When was the last time you did a virus sweep (scan) on your system?
Also, when was the last time you actually ran a virus sweep on your system, on your computer, on your service, etc., if you run a business? You should be doing this on a very, very regular basis. If you’ve got service, there should be a virus sweep pretty much every day or at least a couple of times a week. They can run overnight, so if you run a 9:00 to 5:00 business, there’s no disruption to anything, as well as the ongoing vigilance of scanning traffic for viruses. You should be running a virus sweep on a regular basis.
Does your website have security software installed?
Finally, what about websites? We’ve had to tackle a few hacked websites recently, not something we’ve done, but the client hasn’t updated their software. As much as we try and tell people to keep the software updated, some don’t. So, again, it’s one of those things where it costs us time, it costs them money because we bill them for it because they hadn’t updated their website. So make sure that you keep your website software updated. Make sure that your website has a security plugin or a security module. If you use WordPress, there’s a plugin called Wordfence. There’s a link to how to install it, again, below this video and how to configure it as well. So there’s no excuse for not keeping your software up-to-date. There’s no excuse for not keeping your computers up-to-date. And while we’re on the subject of computers, make sure that you’re downloading all of the Windows updates as they become available. Don’t wait. Almost all cyber security, almost all cyber threats rather, is as a result of vulnerabilities that come up when people don’t update their software.

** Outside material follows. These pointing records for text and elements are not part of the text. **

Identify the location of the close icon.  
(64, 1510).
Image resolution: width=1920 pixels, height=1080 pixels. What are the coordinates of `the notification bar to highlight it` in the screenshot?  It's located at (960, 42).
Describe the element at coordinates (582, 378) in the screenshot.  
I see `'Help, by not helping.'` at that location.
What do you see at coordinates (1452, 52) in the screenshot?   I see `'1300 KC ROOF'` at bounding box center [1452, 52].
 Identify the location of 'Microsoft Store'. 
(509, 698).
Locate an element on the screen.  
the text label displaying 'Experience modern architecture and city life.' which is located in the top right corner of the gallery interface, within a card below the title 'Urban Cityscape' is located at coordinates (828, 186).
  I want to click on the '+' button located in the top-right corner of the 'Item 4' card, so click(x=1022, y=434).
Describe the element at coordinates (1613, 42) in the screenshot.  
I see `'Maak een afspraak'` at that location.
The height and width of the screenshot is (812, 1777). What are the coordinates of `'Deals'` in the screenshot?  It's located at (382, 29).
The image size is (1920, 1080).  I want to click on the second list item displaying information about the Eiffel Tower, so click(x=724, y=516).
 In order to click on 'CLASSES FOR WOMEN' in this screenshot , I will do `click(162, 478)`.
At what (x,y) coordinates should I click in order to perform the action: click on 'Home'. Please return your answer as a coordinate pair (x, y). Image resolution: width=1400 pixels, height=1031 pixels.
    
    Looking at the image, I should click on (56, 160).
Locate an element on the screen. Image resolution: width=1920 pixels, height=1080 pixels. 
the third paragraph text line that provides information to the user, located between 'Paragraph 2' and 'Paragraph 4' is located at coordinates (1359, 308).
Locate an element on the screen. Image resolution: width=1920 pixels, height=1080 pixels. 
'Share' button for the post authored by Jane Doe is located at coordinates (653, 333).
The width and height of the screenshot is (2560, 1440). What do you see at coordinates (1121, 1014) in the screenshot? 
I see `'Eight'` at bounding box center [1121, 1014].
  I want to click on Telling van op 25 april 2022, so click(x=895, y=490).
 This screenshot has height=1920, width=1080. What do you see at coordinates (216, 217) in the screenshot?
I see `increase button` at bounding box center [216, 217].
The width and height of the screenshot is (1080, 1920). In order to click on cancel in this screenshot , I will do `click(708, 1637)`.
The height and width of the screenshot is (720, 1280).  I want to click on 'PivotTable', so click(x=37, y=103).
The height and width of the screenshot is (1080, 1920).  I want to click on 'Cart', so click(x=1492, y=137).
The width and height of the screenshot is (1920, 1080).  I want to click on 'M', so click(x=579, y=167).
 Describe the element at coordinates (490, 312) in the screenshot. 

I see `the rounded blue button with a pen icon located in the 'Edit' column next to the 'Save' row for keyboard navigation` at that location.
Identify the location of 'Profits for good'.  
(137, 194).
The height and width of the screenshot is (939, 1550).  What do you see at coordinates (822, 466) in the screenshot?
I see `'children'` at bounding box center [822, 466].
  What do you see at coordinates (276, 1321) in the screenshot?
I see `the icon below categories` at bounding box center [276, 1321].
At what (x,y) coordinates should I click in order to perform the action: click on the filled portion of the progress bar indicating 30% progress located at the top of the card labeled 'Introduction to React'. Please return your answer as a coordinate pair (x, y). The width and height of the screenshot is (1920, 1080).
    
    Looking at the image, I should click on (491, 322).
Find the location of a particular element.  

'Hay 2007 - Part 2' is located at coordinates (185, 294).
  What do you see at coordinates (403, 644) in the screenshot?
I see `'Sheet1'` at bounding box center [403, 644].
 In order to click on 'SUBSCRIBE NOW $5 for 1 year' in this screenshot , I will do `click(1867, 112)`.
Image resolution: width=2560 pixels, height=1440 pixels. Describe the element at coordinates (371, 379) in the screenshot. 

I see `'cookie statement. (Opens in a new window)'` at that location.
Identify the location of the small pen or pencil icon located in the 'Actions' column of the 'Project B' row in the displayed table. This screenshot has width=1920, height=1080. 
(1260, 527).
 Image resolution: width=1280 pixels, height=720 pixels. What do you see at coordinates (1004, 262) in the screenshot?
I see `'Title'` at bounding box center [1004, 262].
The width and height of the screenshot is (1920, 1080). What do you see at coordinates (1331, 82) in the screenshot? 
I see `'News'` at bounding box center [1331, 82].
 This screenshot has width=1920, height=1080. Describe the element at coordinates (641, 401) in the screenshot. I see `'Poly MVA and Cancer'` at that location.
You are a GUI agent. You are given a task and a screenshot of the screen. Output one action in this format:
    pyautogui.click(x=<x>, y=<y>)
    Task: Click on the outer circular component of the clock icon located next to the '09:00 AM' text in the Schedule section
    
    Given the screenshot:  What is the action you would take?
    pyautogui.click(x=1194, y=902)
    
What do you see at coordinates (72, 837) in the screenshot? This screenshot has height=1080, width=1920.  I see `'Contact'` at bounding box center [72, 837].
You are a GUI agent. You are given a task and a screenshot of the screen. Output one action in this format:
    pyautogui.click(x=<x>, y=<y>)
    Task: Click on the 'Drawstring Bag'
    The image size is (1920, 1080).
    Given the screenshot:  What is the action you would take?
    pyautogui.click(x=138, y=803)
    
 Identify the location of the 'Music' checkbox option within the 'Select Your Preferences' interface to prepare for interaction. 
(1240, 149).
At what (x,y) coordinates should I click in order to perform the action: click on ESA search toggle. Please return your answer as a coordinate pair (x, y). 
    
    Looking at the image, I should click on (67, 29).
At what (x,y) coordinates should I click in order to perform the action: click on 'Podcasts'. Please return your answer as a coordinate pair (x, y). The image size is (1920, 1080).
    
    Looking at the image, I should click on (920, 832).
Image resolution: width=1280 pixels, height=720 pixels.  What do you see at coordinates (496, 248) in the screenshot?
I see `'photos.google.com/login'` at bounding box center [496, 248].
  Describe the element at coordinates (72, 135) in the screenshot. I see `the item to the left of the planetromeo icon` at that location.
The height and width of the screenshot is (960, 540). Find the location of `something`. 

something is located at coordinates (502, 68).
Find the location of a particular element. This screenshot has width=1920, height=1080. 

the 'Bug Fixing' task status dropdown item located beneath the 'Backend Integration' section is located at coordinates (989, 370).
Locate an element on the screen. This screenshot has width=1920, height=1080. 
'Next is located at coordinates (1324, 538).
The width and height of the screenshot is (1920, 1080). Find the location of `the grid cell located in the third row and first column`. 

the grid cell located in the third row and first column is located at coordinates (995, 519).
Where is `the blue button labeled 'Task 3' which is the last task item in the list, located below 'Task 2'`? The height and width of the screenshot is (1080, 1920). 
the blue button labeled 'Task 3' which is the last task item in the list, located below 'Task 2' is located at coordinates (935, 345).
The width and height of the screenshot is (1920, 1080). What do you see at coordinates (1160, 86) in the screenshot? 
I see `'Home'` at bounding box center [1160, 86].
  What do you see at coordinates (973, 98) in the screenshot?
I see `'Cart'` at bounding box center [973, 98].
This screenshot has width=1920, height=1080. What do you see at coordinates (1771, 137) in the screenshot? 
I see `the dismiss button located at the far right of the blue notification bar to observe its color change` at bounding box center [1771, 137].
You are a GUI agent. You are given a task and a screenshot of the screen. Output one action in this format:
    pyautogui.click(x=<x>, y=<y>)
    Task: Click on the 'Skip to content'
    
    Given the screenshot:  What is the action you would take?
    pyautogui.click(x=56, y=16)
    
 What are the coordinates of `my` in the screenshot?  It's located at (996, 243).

Now, I know I’ve rambled on there. Cyber security is big, big business and the downside of it, it’s reactionary. It means that they’re constantly responding to threats rather than being proactive about potential threats. So only when the security companies see a threat, can they do something about it. But then that threat, that virus, that hacking hole in your system, is already out there, so the damage could already have been done. I don’t want to put a [inaudible] onto you. I mean they are incredibly good. Typically, within hours of a cyber threat being noticed, antivirus software companies will have updated their system and encourage you to update it as well — another great reason to keep your system up-to-date.
So I hope that’s been useful. Please don’t come and ask us about security for your computer. We’re not an IT company. We build websites. But we see this a lot. We don’t want your business to be disrupted any more than we want ours or the NHS. So please look after yourself, do your research and learn how to improve your cyber security. Keep your system updated and get some good software to protect yourselves and just take care.